As the answer, give every line of the records that includes the word "will".

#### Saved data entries

--------------------------------

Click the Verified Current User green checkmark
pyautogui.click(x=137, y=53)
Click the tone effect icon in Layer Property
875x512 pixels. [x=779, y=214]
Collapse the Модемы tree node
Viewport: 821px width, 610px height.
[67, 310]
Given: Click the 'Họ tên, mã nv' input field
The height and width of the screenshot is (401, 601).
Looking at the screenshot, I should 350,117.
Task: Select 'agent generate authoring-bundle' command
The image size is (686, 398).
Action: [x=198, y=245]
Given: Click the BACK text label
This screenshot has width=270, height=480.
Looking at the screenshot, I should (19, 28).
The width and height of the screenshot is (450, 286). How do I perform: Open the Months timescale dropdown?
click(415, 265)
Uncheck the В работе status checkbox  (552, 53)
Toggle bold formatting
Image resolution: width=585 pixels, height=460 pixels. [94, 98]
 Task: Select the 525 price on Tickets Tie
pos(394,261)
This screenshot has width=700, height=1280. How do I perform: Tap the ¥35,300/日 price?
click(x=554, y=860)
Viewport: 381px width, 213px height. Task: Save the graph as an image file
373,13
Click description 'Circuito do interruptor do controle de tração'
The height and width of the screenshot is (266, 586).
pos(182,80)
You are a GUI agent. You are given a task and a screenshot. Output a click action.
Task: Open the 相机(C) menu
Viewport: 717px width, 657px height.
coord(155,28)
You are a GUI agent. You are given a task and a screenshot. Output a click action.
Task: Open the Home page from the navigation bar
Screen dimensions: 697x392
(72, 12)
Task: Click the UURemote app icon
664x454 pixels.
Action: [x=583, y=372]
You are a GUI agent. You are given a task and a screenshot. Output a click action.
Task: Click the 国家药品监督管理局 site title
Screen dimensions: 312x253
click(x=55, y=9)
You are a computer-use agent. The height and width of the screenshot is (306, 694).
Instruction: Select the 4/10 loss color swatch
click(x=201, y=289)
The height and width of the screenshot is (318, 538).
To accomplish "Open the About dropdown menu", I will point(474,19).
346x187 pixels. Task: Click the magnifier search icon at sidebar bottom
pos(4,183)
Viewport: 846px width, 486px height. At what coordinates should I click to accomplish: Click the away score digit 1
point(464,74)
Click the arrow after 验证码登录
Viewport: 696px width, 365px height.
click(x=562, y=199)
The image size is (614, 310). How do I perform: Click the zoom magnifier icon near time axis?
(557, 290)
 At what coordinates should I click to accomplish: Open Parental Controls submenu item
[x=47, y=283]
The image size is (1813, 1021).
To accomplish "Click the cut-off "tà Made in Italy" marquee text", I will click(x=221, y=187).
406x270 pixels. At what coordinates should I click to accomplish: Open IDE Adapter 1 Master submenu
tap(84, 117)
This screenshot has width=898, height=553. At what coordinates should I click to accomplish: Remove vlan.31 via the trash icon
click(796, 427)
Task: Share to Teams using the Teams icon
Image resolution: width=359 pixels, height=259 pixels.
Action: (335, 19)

--------------------------------

#### TASK ANSWER
To accomplish "Open the About dropdown menu", I will point(474,19).
To accomplish "Click the cut-off "tà Made in Italy" marquee text", I will click(x=221, y=187).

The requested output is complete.